• [WHAT THE EXERCISE ASKS]
Print every record exactly.

• [INFORMATION]

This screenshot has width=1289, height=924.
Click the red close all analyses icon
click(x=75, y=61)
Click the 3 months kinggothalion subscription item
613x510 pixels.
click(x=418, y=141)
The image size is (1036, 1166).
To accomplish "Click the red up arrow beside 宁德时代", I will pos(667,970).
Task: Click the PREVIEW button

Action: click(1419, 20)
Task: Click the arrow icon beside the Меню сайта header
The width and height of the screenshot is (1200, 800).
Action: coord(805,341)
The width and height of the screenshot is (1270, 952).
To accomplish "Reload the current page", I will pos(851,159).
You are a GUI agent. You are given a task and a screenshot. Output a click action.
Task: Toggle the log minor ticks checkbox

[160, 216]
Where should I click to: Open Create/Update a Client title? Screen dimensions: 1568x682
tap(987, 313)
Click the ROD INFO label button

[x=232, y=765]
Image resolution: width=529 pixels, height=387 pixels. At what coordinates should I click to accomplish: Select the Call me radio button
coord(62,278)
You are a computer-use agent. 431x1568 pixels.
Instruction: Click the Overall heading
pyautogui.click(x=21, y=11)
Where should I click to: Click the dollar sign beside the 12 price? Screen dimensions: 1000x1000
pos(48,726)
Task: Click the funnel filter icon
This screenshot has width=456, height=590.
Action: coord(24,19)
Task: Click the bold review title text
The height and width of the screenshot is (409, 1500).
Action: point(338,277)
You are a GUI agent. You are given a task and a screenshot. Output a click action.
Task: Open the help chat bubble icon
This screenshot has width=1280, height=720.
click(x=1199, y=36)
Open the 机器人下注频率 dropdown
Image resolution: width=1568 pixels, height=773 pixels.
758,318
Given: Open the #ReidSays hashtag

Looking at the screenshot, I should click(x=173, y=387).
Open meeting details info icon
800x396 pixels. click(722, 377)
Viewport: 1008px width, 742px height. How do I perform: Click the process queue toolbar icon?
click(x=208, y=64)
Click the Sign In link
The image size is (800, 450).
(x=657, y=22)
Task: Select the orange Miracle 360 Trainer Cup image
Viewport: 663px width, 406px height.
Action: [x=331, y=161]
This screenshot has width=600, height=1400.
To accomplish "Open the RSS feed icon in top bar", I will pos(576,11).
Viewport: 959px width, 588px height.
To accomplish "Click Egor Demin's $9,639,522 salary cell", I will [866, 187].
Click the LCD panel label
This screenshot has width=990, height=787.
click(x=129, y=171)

• [REPLY TO THE EXERCISE]
This screenshot has width=1289, height=924.
Click the red close all analyses icon
click(x=75, y=61)
Click the 3 months kinggothalion subscription item
613x510 pixels.
click(x=418, y=141)
The image size is (1036, 1166).
To accomplish "Click the red up arrow beside 宁德时代", I will pos(667,970).
Task: Click the PREVIEW button

Action: click(1419, 20)
Task: Click the arrow icon beside the Меню сайта header
The width and height of the screenshot is (1200, 800).
Action: coord(805,341)
The width and height of the screenshot is (1270, 952).
To accomplish "Reload the current page", I will pos(851,159).
You are a GUI agent. You are given a task and a screenshot. Output a click action.
Task: Toggle the log minor ticks checkbox

[160, 216]
Where should I click to: Open Create/Update a Client title? Screen dimensions: 1568x682
tap(987, 313)
Click the ROD INFO label button

[x=232, y=765]
Image resolution: width=529 pixels, height=387 pixels. At what coordinates should I click to accomplish: Select the Call me radio button
coord(62,278)
You are a computer-use agent. 431x1568 pixels.
Instruction: Click the Overall heading
pyautogui.click(x=21, y=11)
Where should I click to: Click the dollar sign beside the 12 price? Screen dimensions: 1000x1000
pos(48,726)
Task: Click the funnel filter icon
This screenshot has width=456, height=590.
Action: coord(24,19)
Task: Click the bold review title text
The height and width of the screenshot is (409, 1500).
Action: point(338,277)
You are a GUI agent. You are given a task and a screenshot. Output a click action.
Task: Open the help chat bubble icon
This screenshot has width=1280, height=720.
click(x=1199, y=36)
Open the 机器人下注频率 dropdown
Image resolution: width=1568 pixels, height=773 pixels.
758,318
Given: Open the #ReidSays hashtag

Looking at the screenshot, I should click(x=173, y=387).
Open meeting details info icon
800x396 pixels. click(722, 377)
Viewport: 1008px width, 742px height. How do I perform: Click the process queue toolbar icon?
click(x=208, y=64)
Click the Sign In link
The image size is (800, 450).
(x=657, y=22)
Task: Select the orange Miracle 360 Trainer Cup image
Viewport: 663px width, 406px height.
Action: [x=331, y=161]
This screenshot has width=600, height=1400.
To accomplish "Open the RSS feed icon in top bar", I will pos(576,11).
Viewport: 959px width, 588px height.
To accomplish "Click Egor Demin's $9,639,522 salary cell", I will [866, 187].
Click the LCD panel label
This screenshot has width=990, height=787.
click(x=129, y=171)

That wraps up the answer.